● **Task statement**
Give back exactly the lines that start at the one containing "This screenshot has height=969, width=1232." and run to the end of the material, leaving out the pictures.

● **Records for the task**
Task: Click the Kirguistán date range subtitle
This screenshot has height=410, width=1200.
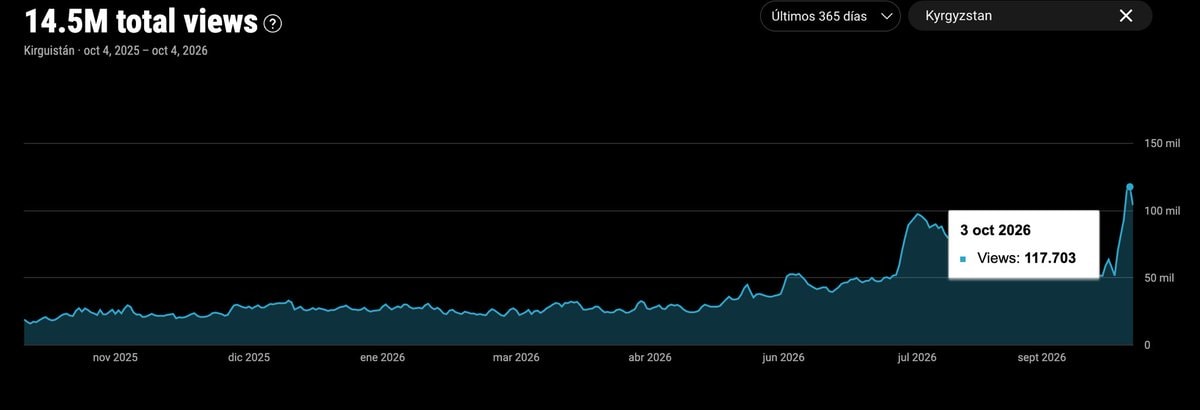Action: pyautogui.click(x=115, y=51)
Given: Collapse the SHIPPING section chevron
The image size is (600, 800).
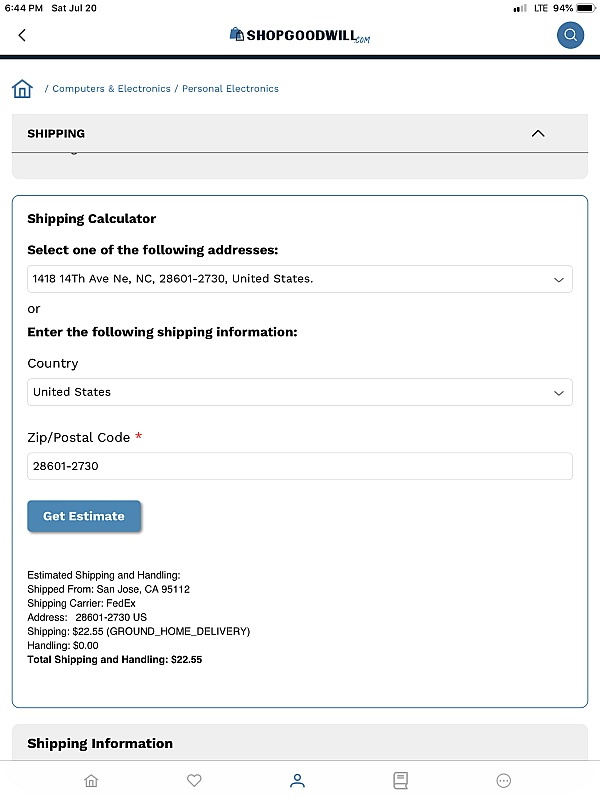Looking at the screenshot, I should point(538,134).
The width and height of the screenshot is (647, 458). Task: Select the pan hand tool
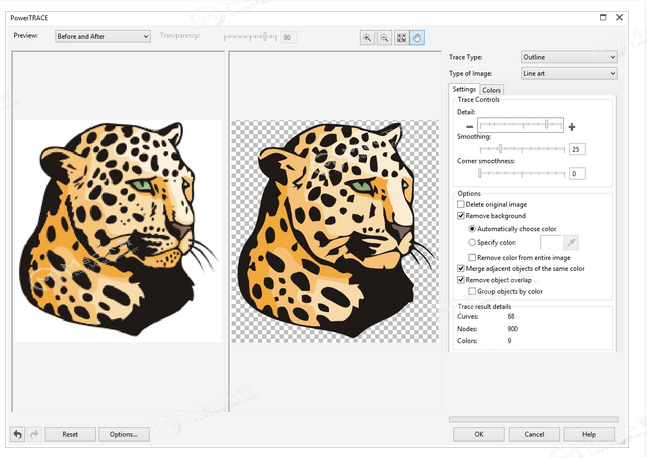[417, 37]
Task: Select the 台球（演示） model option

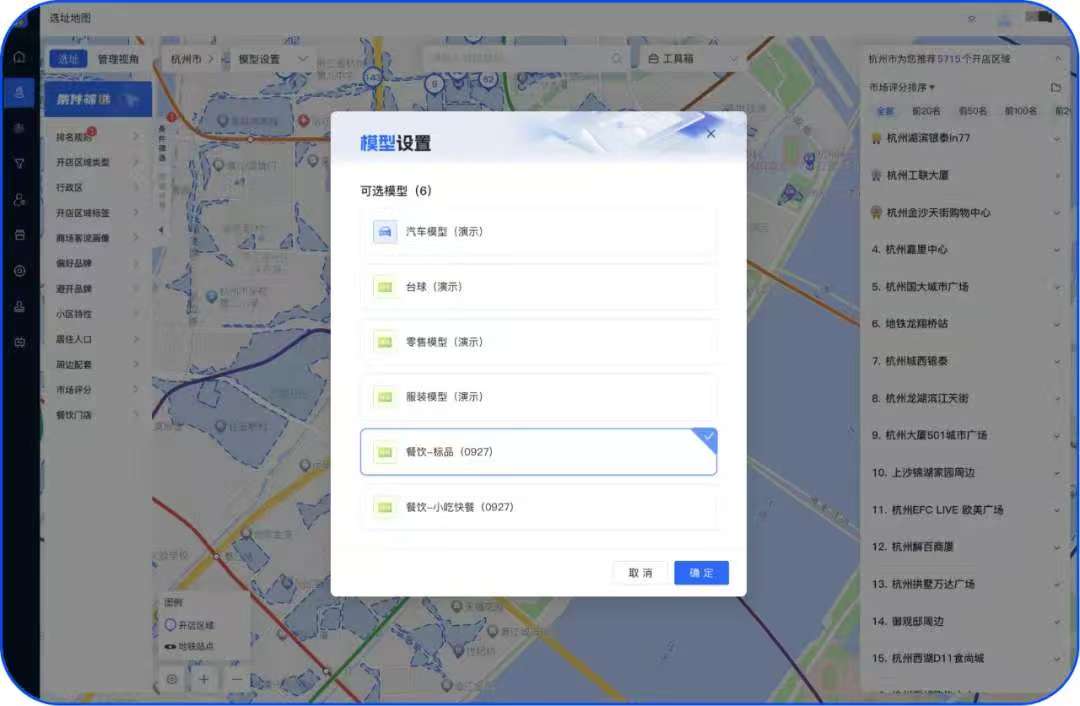Action: pos(538,287)
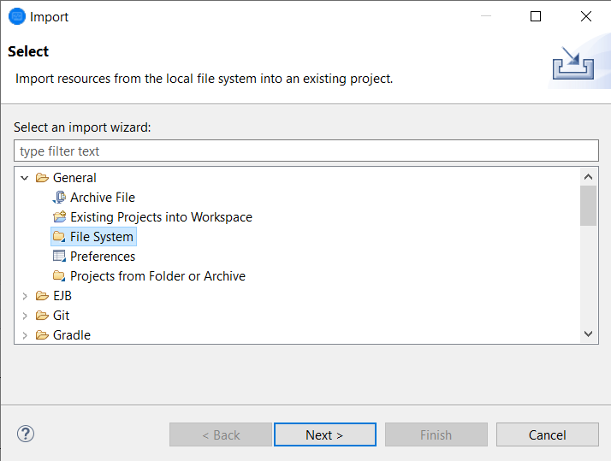Click the General folder icon

[42, 178]
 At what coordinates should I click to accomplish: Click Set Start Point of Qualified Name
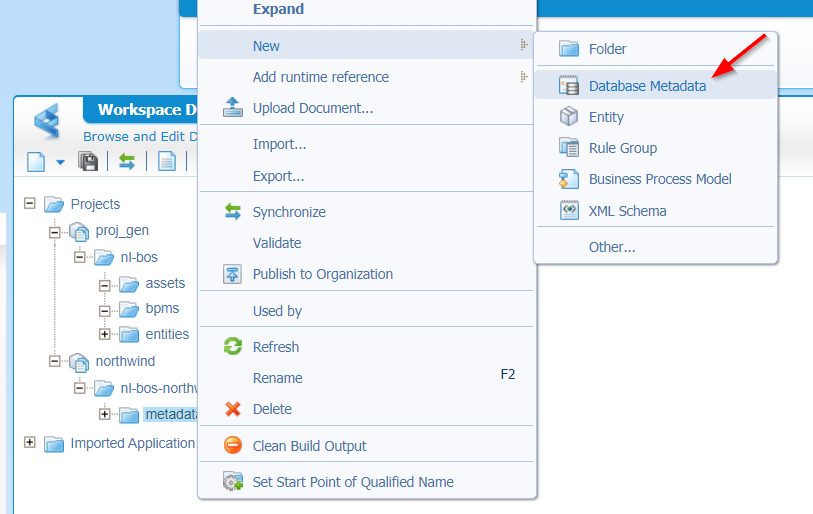[x=353, y=482]
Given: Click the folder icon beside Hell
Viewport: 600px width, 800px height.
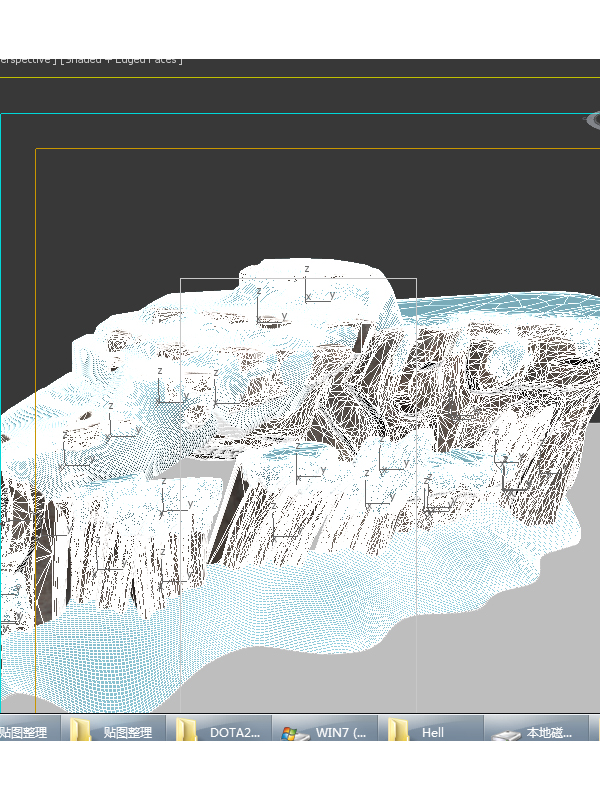Looking at the screenshot, I should (x=399, y=732).
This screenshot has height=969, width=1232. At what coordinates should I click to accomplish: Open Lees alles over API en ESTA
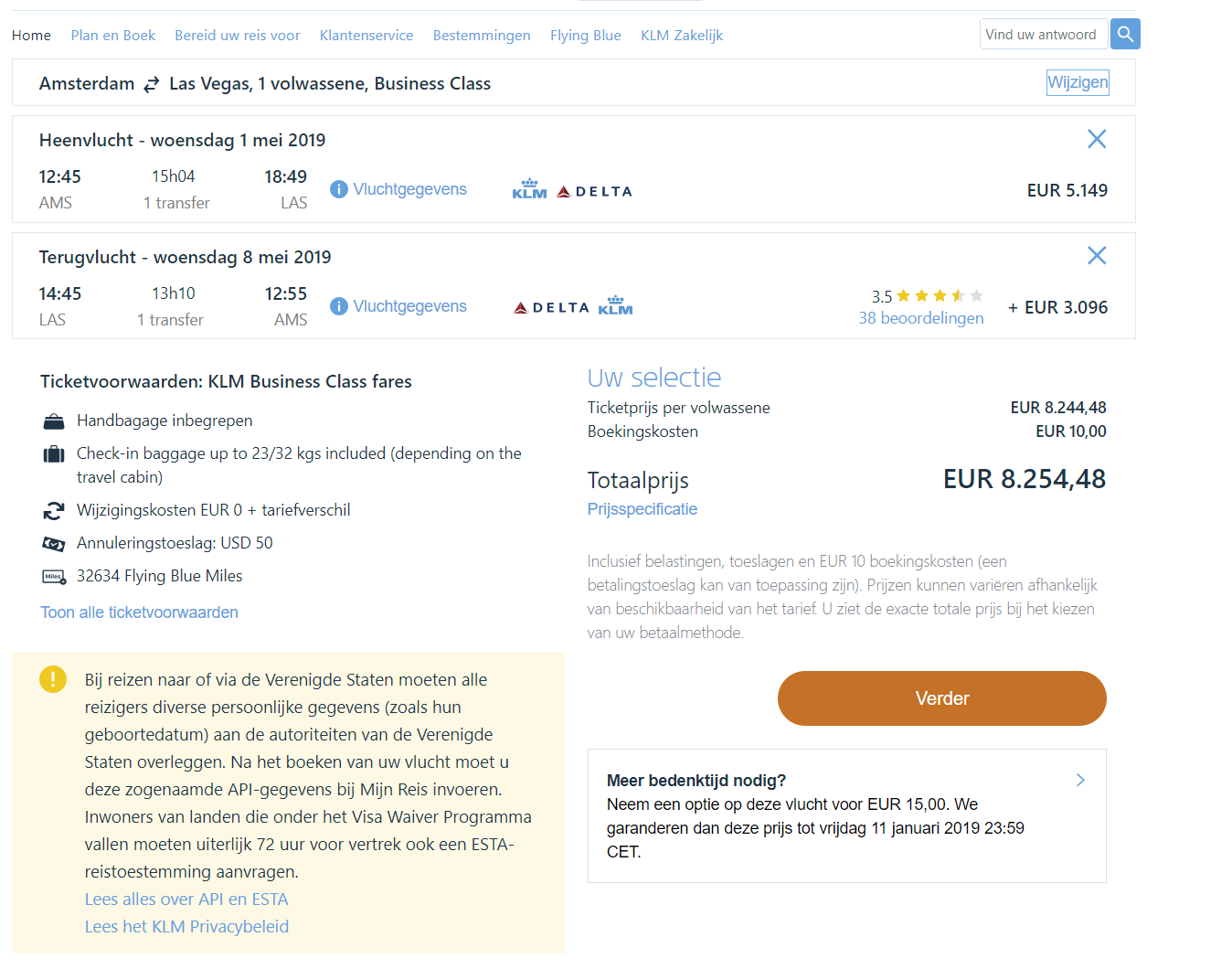[x=186, y=900]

● **Solution for this task**
This screenshot has height=969, width=1232. At what coordinates should I click to accomplish: Open Lees alles over API en ESTA
[x=186, y=900]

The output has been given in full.